Abstract:

As an interface between chemistry, chemical engineering, biology and medicine, biochemists seek to understand the molecular underpinnings of living organisms and of disease. Biochemistry aims to comprehend every aspect of the structure and function of living things: a biochemical approach forms the basis to understand the function and properties of molecules, cells, tissues and whole organisms, under normal and abnormal conditions and in response to their changing environment. For this reason, biochemistry will have a major impact on many of the problems that the human being has to face today, particularly in the areas of medicine, agriculture and environmental issues. The main objective of the Biochemical degree is preparing professionals for the pharmaceutical industry and future researchers and teachers. To achieve these goals, it is required that students acquire scientific knowledge and that they are trained to use it well, to think, and to assume responsibilities in the world of medicines. As a consequence, teaching and learning methods are changing considerably and it will continue being in response to social and technological advances.

Despite the increasing use of Information and Communication Technologies (ICTs), conventional lectures with practical exercises will always exist. But also, practical work in the laboratory (chemical analysis, microbiology, and so on) and in pilot plants (unit operations in chemical engineering, drugs production) is usually required and demanded by the pharmaceutical industry to improve practical knowledge of the future graduates. Besides other educational tools that are becoming important are the Problem Based Learning (PBL) approach and the development of projects prepared by groups of students. However, this kind of practical teaching is only partially employed and industry and university do not collaborate as much as it should be.

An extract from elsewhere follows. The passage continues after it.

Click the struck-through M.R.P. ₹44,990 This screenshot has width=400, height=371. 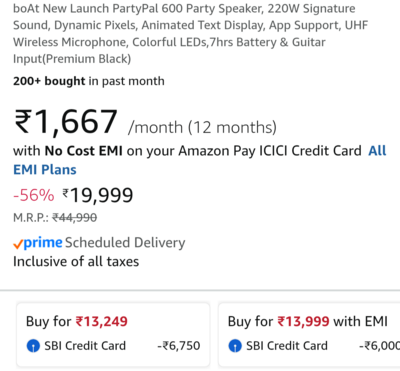(75, 218)
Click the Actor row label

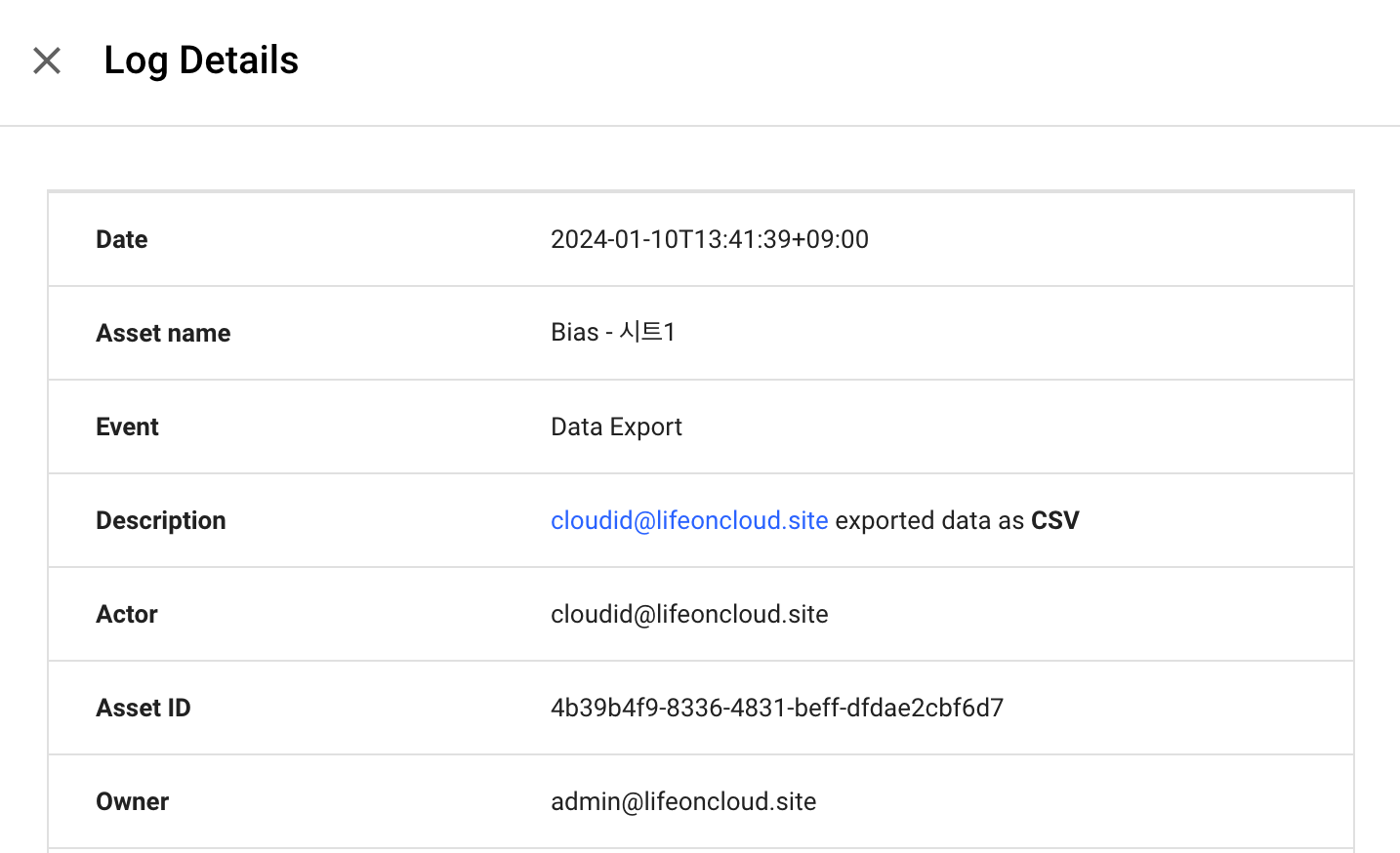pyautogui.click(x=127, y=614)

Close connections between industry and university people are essential for the implementation of modern training programs.

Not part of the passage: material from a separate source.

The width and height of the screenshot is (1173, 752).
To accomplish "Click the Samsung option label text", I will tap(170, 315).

The actions presented in this article are in the context of a global curriculum of the biochemistry degree in the Complutense University of Madrid, Spain. It presents an analysis of a teaching innovation project, with the students of third course of biochemistry conducted during the academic year 2011-12 in the asignature Biochemistry Engineering Fundamentals. This activity included visits to several pharmaceutical industries from Madrid (Spain). University professors, former students and professionals from different pharmaceutical industries have worked together to help our current students to improve several competences and skills such as team work, analysis of real industrial situations, and communication skills. Also, this project include a new form of teaching of the unit operations in biochemical engineering, such as filtration, sedimentation, centrifugation, rheology, heat transfer, etc. We would like to present how interactive process visualization software can be used as a common platform to integrate modular teaching. We hypothesize that such an integrated approach will help students to better appreciate the the knowledge acquired in different modules, which at the same time, will also stimulate their interest in these modules. The main objective of this experience is to facilitate the students to make the bridge from the theoretical concepts to their application to the pharmaceutical industry reality.

Keywords:

Innovation, chemical engineering, practical learning, pharmaceutical industry.